Render all the rows below as a numbered list, omitting any blank lines.

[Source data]
+ + + + + + +

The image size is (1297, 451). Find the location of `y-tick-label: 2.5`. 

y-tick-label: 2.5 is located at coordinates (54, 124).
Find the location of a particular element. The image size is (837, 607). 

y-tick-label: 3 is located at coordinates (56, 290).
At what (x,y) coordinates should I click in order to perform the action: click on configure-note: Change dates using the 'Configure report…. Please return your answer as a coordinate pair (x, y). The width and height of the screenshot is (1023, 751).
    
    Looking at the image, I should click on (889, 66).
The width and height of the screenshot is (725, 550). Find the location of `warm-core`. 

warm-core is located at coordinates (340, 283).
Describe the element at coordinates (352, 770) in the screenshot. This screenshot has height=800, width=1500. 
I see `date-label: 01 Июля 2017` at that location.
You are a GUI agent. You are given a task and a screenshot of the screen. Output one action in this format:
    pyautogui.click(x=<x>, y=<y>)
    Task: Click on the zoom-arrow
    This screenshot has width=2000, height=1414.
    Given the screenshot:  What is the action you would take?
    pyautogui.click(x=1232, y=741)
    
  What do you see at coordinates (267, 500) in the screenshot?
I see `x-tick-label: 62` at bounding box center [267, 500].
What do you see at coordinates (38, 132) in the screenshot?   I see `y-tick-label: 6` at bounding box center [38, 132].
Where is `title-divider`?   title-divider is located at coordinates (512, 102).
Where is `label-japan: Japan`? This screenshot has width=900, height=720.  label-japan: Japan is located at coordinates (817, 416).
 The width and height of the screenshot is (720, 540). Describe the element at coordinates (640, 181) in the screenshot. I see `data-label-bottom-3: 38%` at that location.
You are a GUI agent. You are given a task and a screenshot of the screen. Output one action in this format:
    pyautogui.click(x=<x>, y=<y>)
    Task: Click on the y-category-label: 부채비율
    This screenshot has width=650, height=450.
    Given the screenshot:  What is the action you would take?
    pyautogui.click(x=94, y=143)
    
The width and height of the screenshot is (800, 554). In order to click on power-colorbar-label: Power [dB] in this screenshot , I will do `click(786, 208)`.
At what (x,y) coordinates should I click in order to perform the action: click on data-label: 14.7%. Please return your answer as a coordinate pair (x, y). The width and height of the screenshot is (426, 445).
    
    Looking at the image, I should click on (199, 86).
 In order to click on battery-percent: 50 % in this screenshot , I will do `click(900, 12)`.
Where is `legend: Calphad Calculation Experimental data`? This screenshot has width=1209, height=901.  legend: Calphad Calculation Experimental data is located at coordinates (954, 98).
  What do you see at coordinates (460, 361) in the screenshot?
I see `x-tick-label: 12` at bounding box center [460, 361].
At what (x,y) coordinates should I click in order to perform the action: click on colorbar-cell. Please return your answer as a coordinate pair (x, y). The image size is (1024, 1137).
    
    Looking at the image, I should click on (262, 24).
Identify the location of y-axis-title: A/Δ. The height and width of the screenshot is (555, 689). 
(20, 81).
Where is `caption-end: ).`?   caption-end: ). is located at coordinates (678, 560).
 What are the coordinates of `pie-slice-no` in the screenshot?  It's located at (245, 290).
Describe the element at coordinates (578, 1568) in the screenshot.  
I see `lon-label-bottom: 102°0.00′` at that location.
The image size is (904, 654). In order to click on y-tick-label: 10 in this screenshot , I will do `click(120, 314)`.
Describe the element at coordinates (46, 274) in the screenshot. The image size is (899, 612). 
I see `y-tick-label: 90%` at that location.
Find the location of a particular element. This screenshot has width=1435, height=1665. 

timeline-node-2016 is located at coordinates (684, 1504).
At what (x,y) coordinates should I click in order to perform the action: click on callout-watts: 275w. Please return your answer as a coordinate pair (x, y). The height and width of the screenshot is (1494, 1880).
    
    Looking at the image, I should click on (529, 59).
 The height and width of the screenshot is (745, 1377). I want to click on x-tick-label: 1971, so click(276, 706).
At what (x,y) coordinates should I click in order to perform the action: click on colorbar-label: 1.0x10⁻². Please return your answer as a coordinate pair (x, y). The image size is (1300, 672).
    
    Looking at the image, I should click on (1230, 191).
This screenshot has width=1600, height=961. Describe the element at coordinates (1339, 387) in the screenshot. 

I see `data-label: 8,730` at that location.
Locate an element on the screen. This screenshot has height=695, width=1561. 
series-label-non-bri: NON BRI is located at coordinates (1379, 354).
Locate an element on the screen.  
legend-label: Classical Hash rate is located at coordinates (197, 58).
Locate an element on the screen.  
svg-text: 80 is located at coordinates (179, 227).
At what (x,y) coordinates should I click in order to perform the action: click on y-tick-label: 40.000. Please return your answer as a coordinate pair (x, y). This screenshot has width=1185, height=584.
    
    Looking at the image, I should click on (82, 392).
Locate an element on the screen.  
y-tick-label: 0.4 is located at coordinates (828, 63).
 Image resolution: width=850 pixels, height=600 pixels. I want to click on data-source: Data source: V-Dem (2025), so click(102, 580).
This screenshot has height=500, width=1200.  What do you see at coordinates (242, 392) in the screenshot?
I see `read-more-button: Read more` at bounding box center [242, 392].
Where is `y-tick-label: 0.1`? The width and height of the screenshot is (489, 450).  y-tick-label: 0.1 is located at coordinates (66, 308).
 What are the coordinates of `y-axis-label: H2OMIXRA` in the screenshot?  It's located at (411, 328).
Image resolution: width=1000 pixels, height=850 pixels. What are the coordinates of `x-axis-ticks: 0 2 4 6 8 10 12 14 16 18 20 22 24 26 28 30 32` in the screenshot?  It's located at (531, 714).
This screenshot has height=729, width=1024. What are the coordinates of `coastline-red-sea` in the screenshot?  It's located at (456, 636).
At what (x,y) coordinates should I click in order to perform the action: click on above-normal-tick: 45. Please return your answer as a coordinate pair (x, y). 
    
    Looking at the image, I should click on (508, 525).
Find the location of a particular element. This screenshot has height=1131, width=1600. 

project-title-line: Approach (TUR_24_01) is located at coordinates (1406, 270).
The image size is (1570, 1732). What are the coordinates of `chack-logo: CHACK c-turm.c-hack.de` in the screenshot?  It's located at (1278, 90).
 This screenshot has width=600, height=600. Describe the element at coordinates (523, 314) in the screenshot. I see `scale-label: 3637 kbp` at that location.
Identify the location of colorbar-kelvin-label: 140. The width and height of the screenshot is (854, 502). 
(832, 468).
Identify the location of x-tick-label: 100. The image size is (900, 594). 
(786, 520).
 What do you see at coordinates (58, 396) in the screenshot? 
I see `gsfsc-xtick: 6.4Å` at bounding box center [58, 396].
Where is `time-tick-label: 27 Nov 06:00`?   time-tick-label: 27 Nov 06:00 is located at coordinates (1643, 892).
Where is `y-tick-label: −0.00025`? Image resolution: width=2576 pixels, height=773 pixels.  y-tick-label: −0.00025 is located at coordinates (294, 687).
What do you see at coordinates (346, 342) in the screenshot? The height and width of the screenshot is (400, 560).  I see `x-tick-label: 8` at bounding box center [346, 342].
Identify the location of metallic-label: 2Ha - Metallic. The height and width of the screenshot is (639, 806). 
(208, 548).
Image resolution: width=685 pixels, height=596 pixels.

+ + + + + + +

§ **Expected answer**
1. The image size is (1297, 451). Find the location of `y-tick-label: 2.5`. 
2. y-tick-label: 2.5 is located at coordinates (54, 124).
3. Find the location of a particular element. The image size is (837, 607). 
4. y-tick-label: 3 is located at coordinates (56, 290).
5. At what (x,y) coordinates should I click in order to perform the action: click on configure-note: Change dates using the 'Configure report…. Please return your answer as a coordinate pair (x, y). The width and height of the screenshot is (1023, 751).
6.     Looking at the image, I should click on (889, 66).
7. The width and height of the screenshot is (725, 550). Find the location of `warm-core`. 
8. warm-core is located at coordinates (340, 283).
9. Describe the element at coordinates (352, 770) in the screenshot. This screenshot has height=800, width=1500. 
10. I see `date-label: 01 Июля 2017` at that location.
11. You are a GUI agent. You are given a task and a screenshot of the screen. Output one action in this format:
12.     pyautogui.click(x=<x>, y=<y>)
13.     Task: Click on the zoom-arrow
14.     This screenshot has width=2000, height=1414.
15.     Given the screenshot:  What is the action you would take?
16.     pyautogui.click(x=1232, y=741)
17.   What do you see at coordinates (267, 500) in the screenshot?
18. I see `x-tick-label: 62` at bounding box center [267, 500].
19. What do you see at coordinates (38, 132) in the screenshot?   I see `y-tick-label: 6` at bounding box center [38, 132].
20. Where is `title-divider`?   title-divider is located at coordinates (512, 102).
21. Where is `label-japan: Japan`? This screenshot has width=900, height=720.  label-japan: Japan is located at coordinates (817, 416).
22.  The width and height of the screenshot is (720, 540). Describe the element at coordinates (640, 181) in the screenshot. I see `data-label-bottom-3: 38%` at that location.
23. You are a GUI agent. You are given a task and a screenshot of the screen. Output one action in this format:
24.     pyautogui.click(x=<x>, y=<y>)
25.     Task: Click on the y-category-label: 부채비율
26.     This screenshot has width=650, height=450.
27.     Given the screenshot:  What is the action you would take?
28.     pyautogui.click(x=94, y=143)
29. The width and height of the screenshot is (800, 554). In order to click on power-colorbar-label: Power [dB] in this screenshot , I will do `click(786, 208)`.
30. At what (x,y) coordinates should I click in order to perform the action: click on data-label: 14.7%. Please return your answer as a coordinate pair (x, y). The width and height of the screenshot is (426, 445).
31.     Looking at the image, I should click on (199, 86).
32.  In order to click on battery-percent: 50 % in this screenshot , I will do `click(900, 12)`.
33. Where is `legend: Calphad Calculation Experimental data`? This screenshot has width=1209, height=901.  legend: Calphad Calculation Experimental data is located at coordinates (954, 98).
34.   What do you see at coordinates (460, 361) in the screenshot?
35. I see `x-tick-label: 12` at bounding box center [460, 361].
36. At what (x,y) coordinates should I click in order to perform the action: click on colorbar-cell. Please return your answer as a coordinate pair (x, y). The image size is (1024, 1137).
37.     Looking at the image, I should click on (262, 24).
38. Identify the location of y-axis-title: A/Δ. The height and width of the screenshot is (555, 689). 
39. (20, 81).
40. Where is `caption-end: ).`?   caption-end: ). is located at coordinates (678, 560).
41.  What are the coordinates of `pie-slice-no` in the screenshot?  It's located at (245, 290).
42. Describe the element at coordinates (578, 1568) in the screenshot.  
43. I see `lon-label-bottom: 102°0.00′` at that location.
44. The image size is (904, 654). In order to click on y-tick-label: 10 in this screenshot , I will do `click(120, 314)`.
45. Describe the element at coordinates (46, 274) in the screenshot. The image size is (899, 612). 
46. I see `y-tick-label: 90%` at that location.
47. Find the location of a particular element. This screenshot has width=1435, height=1665. 
48. timeline-node-2016 is located at coordinates (684, 1504).
49. At what (x,y) coordinates should I click in order to perform the action: click on callout-watts: 275w. Please return your answer as a coordinate pair (x, y). The height and width of the screenshot is (1494, 1880).
50.     Looking at the image, I should click on (529, 59).
51.  The height and width of the screenshot is (745, 1377). I want to click on x-tick-label: 1971, so click(276, 706).
52. At what (x,y) coordinates should I click in order to perform the action: click on colorbar-label: 1.0x10⁻². Please return your answer as a coordinate pair (x, y). The image size is (1300, 672).
53.     Looking at the image, I should click on (1230, 191).
54. This screenshot has width=1600, height=961. Describe the element at coordinates (1339, 387) in the screenshot. 
55. I see `data-label: 8,730` at that location.
56. Locate an element on the screen. This screenshot has height=695, width=1561. 
57. series-label-non-bri: NON BRI is located at coordinates (1379, 354).
58. Locate an element on the screen.  
59. legend-label: Classical Hash rate is located at coordinates (197, 58).
60. Locate an element on the screen.  
61. svg-text: 80 is located at coordinates (179, 227).
62. At what (x,y) coordinates should I click in order to perform the action: click on y-tick-label: 40.000. Please return your answer as a coordinate pair (x, y). This screenshot has width=1185, height=584.
63.     Looking at the image, I should click on (82, 392).
64. Locate an element on the screen.  
65. y-tick-label: 0.4 is located at coordinates (828, 63).
66.  Image resolution: width=850 pixels, height=600 pixels. I want to click on data-source: Data source: V-Dem (2025), so click(102, 580).
67. This screenshot has height=500, width=1200.  What do you see at coordinates (242, 392) in the screenshot?
68. I see `read-more-button: Read more` at bounding box center [242, 392].
69. Where is `y-tick-label: 0.1`? The width and height of the screenshot is (489, 450).  y-tick-label: 0.1 is located at coordinates (66, 308).
70.  What are the coordinates of `y-axis-label: H2OMIXRA` in the screenshot?  It's located at (411, 328).
71. Image resolution: width=1000 pixels, height=850 pixels. What are the coordinates of `x-axis-ticks: 0 2 4 6 8 10 12 14 16 18 20 22 24 26 28 30 32` in the screenshot?  It's located at (531, 714).
72. This screenshot has height=729, width=1024. What are the coordinates of `coastline-red-sea` in the screenshot?  It's located at (456, 636).
73. At what (x,y) coordinates should I click in order to perform the action: click on above-normal-tick: 45. Please return your answer as a coordinate pair (x, y). 
74.     Looking at the image, I should click on (508, 525).
75. Find the location of a particular element. This screenshot has height=1131, width=1600. 
76. project-title-line: Approach (TUR_24_01) is located at coordinates (1406, 270).
77. The image size is (1570, 1732). What are the coordinates of `chack-logo: CHACK c-turm.c-hack.de` in the screenshot?  It's located at (1278, 90).
78.  This screenshot has width=600, height=600. Describe the element at coordinates (523, 314) in the screenshot. I see `scale-label: 3637 kbp` at that location.
79. Identify the location of colorbar-kelvin-label: 140. The width and height of the screenshot is (854, 502). 
80. (832, 468).
81. Identify the location of x-tick-label: 100. The image size is (900, 594). 
82. (786, 520).
83.  What do you see at coordinates (58, 396) in the screenshot? 
84. I see `gsfsc-xtick: 6.4Å` at bounding box center [58, 396].
85. Where is `time-tick-label: 27 Nov 06:00`?   time-tick-label: 27 Nov 06:00 is located at coordinates (1643, 892).
86. Where is `y-tick-label: −0.00025`? Image resolution: width=2576 pixels, height=773 pixels.  y-tick-label: −0.00025 is located at coordinates (294, 687).
87. What do you see at coordinates (346, 342) in the screenshot? The height and width of the screenshot is (400, 560).  I see `x-tick-label: 8` at bounding box center [346, 342].
88. Identify the location of metallic-label: 2Ha - Metallic. The height and width of the screenshot is (639, 806). 
89. (208, 548).
90. Image resolution: width=685 pixels, height=596 pixels.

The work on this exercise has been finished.